### PROBLEM DETAILS
Can you write out again every line from the start of the records through the line containing "Action: [144, 57]", with each click coordinate in the answers shifted by -9?
[Start]
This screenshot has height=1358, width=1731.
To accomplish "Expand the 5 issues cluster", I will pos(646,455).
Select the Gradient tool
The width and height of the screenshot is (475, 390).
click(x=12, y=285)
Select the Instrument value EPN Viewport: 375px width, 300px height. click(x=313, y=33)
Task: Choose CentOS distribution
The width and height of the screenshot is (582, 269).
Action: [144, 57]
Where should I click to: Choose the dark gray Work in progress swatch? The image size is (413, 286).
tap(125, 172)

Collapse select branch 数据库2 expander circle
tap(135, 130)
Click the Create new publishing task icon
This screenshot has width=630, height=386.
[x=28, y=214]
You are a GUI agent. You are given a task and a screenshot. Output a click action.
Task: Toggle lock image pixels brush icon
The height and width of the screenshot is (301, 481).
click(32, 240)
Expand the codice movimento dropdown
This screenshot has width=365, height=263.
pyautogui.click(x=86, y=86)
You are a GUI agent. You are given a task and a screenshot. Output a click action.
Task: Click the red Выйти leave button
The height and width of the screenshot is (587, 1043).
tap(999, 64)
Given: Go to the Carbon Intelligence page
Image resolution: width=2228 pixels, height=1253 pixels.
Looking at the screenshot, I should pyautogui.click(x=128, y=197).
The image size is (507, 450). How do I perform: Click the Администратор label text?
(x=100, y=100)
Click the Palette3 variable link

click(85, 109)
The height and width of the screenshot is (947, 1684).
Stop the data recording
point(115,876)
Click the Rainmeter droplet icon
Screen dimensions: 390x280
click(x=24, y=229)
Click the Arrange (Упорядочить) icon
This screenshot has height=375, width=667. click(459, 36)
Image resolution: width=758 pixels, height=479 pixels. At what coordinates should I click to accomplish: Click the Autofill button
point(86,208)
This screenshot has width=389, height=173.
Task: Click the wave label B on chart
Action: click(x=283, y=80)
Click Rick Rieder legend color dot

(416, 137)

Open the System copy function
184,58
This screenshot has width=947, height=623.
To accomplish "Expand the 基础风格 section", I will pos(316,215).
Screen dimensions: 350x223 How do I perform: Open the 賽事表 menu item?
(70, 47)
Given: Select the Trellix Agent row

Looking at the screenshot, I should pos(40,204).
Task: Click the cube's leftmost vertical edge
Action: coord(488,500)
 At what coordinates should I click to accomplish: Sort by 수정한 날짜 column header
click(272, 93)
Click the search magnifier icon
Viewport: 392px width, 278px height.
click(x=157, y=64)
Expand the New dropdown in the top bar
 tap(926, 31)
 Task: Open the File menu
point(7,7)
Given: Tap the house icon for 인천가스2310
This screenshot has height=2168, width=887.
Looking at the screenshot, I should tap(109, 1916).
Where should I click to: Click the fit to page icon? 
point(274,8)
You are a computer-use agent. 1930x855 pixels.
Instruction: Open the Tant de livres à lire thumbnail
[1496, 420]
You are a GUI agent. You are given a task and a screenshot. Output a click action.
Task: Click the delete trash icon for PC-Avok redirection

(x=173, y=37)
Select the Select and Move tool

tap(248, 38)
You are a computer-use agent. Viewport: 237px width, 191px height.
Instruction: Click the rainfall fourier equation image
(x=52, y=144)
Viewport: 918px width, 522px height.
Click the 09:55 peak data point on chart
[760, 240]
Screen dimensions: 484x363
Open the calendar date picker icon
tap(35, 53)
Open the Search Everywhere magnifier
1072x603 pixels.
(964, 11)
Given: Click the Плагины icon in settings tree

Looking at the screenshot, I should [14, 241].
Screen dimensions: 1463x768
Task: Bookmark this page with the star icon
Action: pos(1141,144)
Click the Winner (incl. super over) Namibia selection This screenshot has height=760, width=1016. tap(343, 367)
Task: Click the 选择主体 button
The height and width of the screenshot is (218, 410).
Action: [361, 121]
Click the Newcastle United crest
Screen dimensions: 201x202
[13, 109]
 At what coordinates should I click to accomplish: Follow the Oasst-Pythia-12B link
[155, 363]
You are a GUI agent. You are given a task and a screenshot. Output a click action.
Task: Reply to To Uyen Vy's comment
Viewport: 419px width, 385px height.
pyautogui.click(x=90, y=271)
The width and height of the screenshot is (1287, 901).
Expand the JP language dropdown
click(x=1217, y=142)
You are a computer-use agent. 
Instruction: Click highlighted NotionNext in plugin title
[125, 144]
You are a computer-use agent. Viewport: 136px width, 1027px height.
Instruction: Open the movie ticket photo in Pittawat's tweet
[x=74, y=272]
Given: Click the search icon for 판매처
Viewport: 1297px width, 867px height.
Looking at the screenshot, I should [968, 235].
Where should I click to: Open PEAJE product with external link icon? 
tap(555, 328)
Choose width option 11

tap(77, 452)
[End]
### EXERCISE RESPONSE
This screenshot has height=1358, width=1731.
To accomplish "Expand the 5 issues cluster", I will pos(637,446).
Select the Gradient tool
The width and height of the screenshot is (475, 390).
click(x=3, y=276)
Select the Instrument value EPN Viewport: 375px width, 300px height. click(x=304, y=24)
Task: Choose CentOS distribution
The width and height of the screenshot is (582, 269).
Action: [135, 48]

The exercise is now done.